Pell’s appeal pitted word of former choirboy against priest

Aug 19, 2019 | 6:30 PM

CANBERRA, Australia — Cardinal George Pell’s appeal against his convictions for child molestation was largely a question of who the jury should have believed, his accuser or a senior priest whose church role was likened to Pell’s bodyguard.

Pell’s accuser was a 13-year-old choirboy when he alleged that he was abused by then-Melbourne Archbishop Pell at the city’s St. Patrick’s Cathedral in December 1996 and February 1997. Monsignor Charles Portelli was a master of ceremonies at the 11 a.m. Sunday Masses where the choir sang.
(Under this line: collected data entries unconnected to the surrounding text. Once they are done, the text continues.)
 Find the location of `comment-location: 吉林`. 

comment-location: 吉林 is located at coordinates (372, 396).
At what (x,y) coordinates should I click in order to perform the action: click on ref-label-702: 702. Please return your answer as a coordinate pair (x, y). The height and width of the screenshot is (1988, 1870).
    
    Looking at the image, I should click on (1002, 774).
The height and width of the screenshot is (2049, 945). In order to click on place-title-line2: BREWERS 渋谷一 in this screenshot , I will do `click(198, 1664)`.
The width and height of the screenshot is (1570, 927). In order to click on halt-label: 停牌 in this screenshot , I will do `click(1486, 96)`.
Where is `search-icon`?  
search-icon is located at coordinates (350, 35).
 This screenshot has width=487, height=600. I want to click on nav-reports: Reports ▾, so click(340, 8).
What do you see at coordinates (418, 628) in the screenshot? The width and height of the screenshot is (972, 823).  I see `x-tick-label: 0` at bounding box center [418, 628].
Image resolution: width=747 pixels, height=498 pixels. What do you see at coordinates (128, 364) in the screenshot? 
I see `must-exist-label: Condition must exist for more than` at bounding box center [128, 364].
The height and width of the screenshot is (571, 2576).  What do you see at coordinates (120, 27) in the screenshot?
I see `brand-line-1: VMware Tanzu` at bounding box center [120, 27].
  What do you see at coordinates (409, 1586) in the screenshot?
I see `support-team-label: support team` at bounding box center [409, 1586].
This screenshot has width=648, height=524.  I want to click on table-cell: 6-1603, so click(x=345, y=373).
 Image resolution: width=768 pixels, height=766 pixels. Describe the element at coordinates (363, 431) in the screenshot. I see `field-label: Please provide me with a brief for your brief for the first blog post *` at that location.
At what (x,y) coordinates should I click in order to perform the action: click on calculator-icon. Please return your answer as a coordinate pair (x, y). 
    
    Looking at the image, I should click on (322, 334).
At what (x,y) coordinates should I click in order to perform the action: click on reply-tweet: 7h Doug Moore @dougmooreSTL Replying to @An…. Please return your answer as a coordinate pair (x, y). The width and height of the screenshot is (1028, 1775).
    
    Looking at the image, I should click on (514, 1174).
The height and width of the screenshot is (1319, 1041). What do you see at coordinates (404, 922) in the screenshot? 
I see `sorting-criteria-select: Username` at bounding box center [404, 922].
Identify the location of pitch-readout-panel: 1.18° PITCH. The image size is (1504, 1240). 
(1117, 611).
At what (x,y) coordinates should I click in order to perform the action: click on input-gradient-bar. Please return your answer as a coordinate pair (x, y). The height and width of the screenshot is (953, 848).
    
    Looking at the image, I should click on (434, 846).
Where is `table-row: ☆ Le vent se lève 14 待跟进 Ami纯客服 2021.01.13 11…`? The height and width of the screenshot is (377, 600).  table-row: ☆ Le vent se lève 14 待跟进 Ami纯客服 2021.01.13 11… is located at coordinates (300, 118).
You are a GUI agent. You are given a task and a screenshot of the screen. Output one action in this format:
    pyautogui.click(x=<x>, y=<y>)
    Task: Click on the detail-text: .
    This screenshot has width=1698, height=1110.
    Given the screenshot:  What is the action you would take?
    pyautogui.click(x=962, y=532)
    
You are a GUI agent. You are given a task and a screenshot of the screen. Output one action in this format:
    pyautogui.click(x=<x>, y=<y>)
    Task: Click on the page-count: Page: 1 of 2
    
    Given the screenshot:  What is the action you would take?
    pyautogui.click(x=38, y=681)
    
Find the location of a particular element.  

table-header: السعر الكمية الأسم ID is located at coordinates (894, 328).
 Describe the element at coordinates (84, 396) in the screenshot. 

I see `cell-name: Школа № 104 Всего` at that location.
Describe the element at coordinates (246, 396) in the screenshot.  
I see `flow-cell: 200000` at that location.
A chorister in the 1990s, David Dearing, told police that Portelli, Pell’s right-hand man, was always with the archbishop “like his bodyguard.”

When the jury of eight men and four women that convicted Pell began their deliberations, they asked to see again video recordings of the testimonies of both the complainant, who cannot be identified, and Portelli.

Portelli had testified that he had been with Pell chatting to churchgoers on the steps of the cathedral on the only two Sundays in December 1996 when Pell could potentially have been molesting the two choirboys. His testimony that Pell was on the steps in the moments for around 10 minutes after those Masses has been described as alibi evidence.

The Maltese-born immigrant also testified that he would have seen Pell squeeze a choirboy’s genitals as he shoved the teen against a cathedral wall if the indecent assault had happened after a Mass in February 1997 as the complainant had testified.

“To do so, he (Pell) would have had to push in front of me,” Portelli said in a television interview in April, in which he said Pell was innocent.

Portelli also revealed that Pell phoned him the day his testimony ended in November to apologize for the grilling he received from prosecutors. Portelli said prosecutor Mark Gibson tried to undermine his credibility as the prosecution had the witness before him, 85-year-old sacristan Max Potter, who was in charge of the priests’ changing room where the complainant had alleged he and another choirboy had been molested.

“They had tried to bamboozle him (Potter) with dates and secondary questions and so on and the cardinal apologized to me by saying, ‘I’m sorry they tried to do the same to you,'” Portelli told Sky television.

Prosecutor Chris Boyce told the appeals court in June that Portelli’s memory appeared to be clearer when he answered defence lawyers’ questions than when he was questioned by the prosecution.

Boyce accused Portelli of assisting the defence by purporting to not have memories that he had when questioned by Pell’s lawyers.

Pell’s lawyer Bret Walker told the appeals court that the prosecution never suggested to the jury that Portelli was lying, partisan or lacked reliability.

“Monsignor Portelli deserved better, with respect, than the way his evidence was criticized and belittled in terms of its importance for your honours’ independent assessment,” Walker told the three appeals judges, who are to issue their ruling Wednesday.

Portelli had said he was always with Pell during the Masses in question and helped the archbishop robe and disrobe.

Portelli was a heavy smoker in the 1990s. Gibson suggested to the jury that Portelli might have gone outside the cathedral to smoke a cigarette, leaving Pell to enter the sacristy alone and abuse the boys.

But the suggestion was withdrawn because Portelli was never asked if he had left Pell alone to smoke and the trial heard no evidence to suggest that he had.

Boyce said the complainant’s testimony stood up to more than eight hours of questioning. Boyce drew the judges’ attention to a video recording of a particular section of the complainant’s questioning by Pell’s lawyers.

“The responses that you see there … and the manner in which they’re delivered, at the end of those, one puts down one’s pen and stares blankly at the screen and is moved,” Boyce said.

“At that point, … any doubt that one might have about that account … is removed,” he added.

Appeals Justice Mark Weinberg told Boyce there were plenty of cases in which appeals courts had said the complainant was credible and appeared truthful, but that the verdicts were unsafe because of other evidence and improbability.

The complainant’s credibility was only “the beginning of the process,” Weinberg said.

“We have to consider the evidence as a whole, every bit of it,” the judge added.